Stored data entries

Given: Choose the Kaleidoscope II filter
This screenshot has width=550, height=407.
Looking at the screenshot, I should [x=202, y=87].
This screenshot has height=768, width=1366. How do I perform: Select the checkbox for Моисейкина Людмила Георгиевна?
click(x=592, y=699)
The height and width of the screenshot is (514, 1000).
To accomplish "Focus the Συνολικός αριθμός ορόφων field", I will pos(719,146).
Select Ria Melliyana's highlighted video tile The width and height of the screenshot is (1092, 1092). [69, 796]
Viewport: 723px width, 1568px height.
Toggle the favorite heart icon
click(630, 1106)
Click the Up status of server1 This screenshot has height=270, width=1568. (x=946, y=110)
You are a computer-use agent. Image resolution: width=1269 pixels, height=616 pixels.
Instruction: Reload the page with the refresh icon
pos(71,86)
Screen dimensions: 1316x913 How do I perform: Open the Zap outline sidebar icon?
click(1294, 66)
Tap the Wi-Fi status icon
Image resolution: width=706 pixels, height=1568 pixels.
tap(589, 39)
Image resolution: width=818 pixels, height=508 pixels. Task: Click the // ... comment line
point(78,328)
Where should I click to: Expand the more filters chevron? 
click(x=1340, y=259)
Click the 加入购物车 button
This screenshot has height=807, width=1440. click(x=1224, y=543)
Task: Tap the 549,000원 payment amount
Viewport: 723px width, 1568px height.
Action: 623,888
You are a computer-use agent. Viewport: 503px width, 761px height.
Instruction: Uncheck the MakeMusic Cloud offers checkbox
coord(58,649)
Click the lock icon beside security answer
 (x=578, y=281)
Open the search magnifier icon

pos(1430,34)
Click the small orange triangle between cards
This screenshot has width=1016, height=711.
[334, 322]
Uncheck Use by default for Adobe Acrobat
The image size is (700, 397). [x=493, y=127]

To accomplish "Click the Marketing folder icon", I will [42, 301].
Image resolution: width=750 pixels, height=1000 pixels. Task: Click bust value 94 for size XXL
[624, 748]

BRIEF.
Using the data above, count the lines where "accomplish" appears. Reply with the number only.

EXERCISE RESPONSE.
2